Ethical Professional Writing in Social Work and Human Service

The summary:

Social workers’ writing (e.g. letters, emails, process notes, progress reports, court reports etc.) is a major mode of communication about a client to other professionals. These remain in the client's file for lifetime and have the power, long past their original purpose, to shape the lives of people. As such, social workers need a reflexive mind-set of ethics, values and accountability to transform their writing from a written product to a dynamic process that best serves their clients.

In this article, the authors propose a model of ethical professional writing for social workers that rests on the integration of three essential elements, namely (1) reflective mindfulness of the client-centred focus of writing responsibilities; 2) a sound understanding of the values and principles of social work 3) and a sound competence in compositional, rhetorical and technical writing skills.

How can you relate this to practice?
The following 10 guidelines will help child protection social workers in South Africa to practice ethical professional writing.

  • (1) Social Justice: Social workers should be challenging negative discrimination, recognise diversity by using inclusive language, and avoid stigmatising already vulnerable and marginalised people by labelling clients as ‘selfish’ or ‘lazy’.
  • (2) Respect for persons: Language should be non-gender specific, culturally inclusive, and non-judgemental. The tone of the writing should be open and not condescending or controlling.
  • (3) Professional integrity: Adherence to organisational requirements and legal obligations need to be prioritised.

^^^^

** Required tasks **
1. Reproduce the passage of the ethical professional writing summary between "How can you" and "as ‘selfish’ or ‘lazy’.", inclusive.
2. According to the ethical professional writing summary, how long do social workers' writings remain in the client's file?

** Information supplied **
^^^^

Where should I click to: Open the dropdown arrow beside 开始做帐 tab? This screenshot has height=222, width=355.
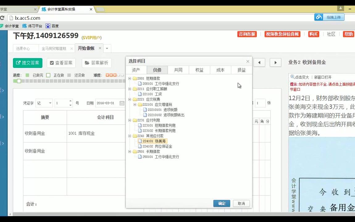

^^^^

** Answers to the exercise **
1.
How can you relate this to practice?
The following 10 guidelines will help child protection social workers in South Africa to practice ethical professional writing.

  • (1) Social Justice: Social workers should be challenging negative discrimination, recognise diversity by using inclusive language, and avoid stigmatising already vulnerable and marginalised people by labelling clients as ‘selfish’ or ‘lazy’.

2. For a lifetime.